### Reto
Reproduce literalmente el pasaje del texto sobre Haro Tecglen que va desde "Haro ha alcanzado" hasta "más altas misiones.", ambos incluidos.

── Texto extraído ──

Pero Haro Tecglen no. Se queda indiferente ante la acusación y da por zanjada la polémica cediendo con elegancia: «Posiblemente escribí eso».
Haro ha alcanzado la cumbre de la imparcialidad: es imparcial incluso sobre sí mismo.
Cuando escuché tan fantástica respuesta, pensé que la sociedad haría mal en desaprovechar un sentido así de la ponderación, una carencia tal de pasión partidista, una tamaña capacidad para el desinterés personal. Me dije que sería imperdonable que tan poco frecuentes dotes se malgastaran en campos tan limitados como la crítica de televisión y la inspección ideológica del teatro: que habría que encomendarle mucho más altas misiones.
Pocas horas después, los partidos firmantes del Manifiesto de Estella vinieron a dar respuesta a esta inquietud mía. Declararon que sería bueno que el proceso de paz en Euskadi fuera supervisado por observadores internacionales: personalidades imparciales que pudieran señalar con el dedo al que no se porte bien.
Salté en cuanto lo oí: «¡Haro, Haro!», exclamé.
Haro Tecglen cumple todos los requisitos: es personalidad, es muy observador y, sobre todo, es imparcial. Imparcial como nadie, según ha quedado demostrado supra. Presenta una ventaja más: para los nacionalistas vascos es internacional, pero para Aznar es nacional. Con su inspección in situ se lograría superar otra diferencia que parecía insalvable: gracias a él, habría y no habría, a la vez, observadores internacionales.

───
── Material proporcionado ──

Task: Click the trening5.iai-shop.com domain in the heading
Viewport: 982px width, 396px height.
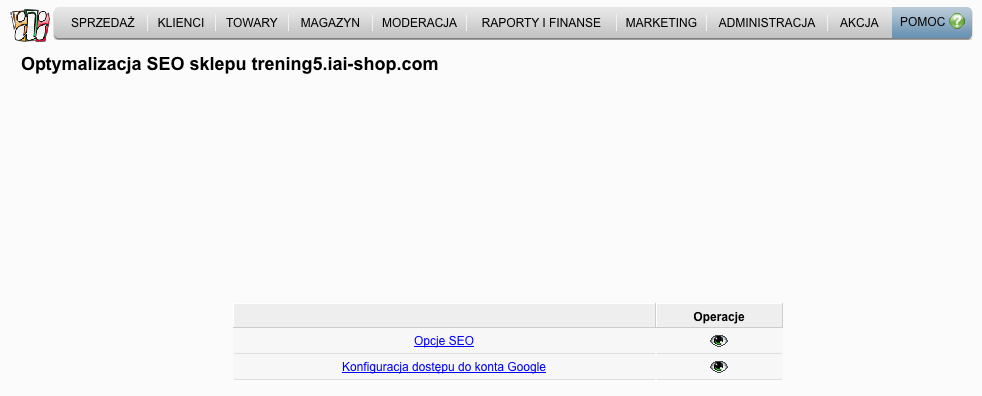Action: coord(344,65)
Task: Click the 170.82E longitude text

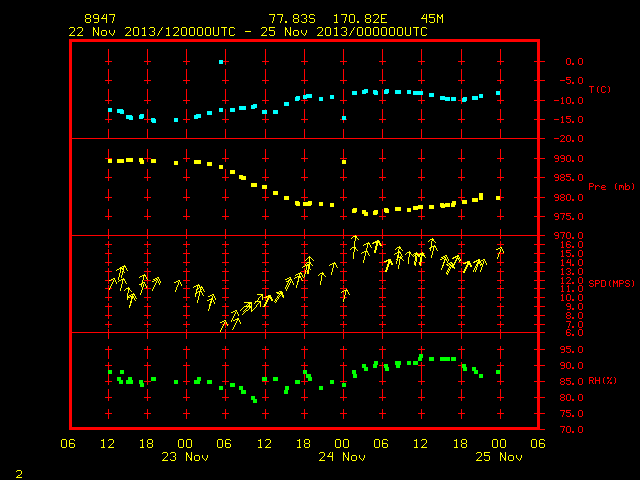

───

### Respuesta
Haro ha alcanzado la cumbre de la imparcialidad: es imparcial incluso sobre sí mismo.
Cuando escuché tan fantástica respuesta, pensé que la sociedad haría mal en desaprovechar un sentido así de la ponderación, una carencia tal de pasión partidista, una tamaña capacidad para el desinterés personal. Me dije que sería imperdonable que tan poco frecuentes dotes se malgastaran en campos tan limitados como la crítica de televisión y la inspección ideológica del teatro: que habría que encomendarle mucho más altas misiones.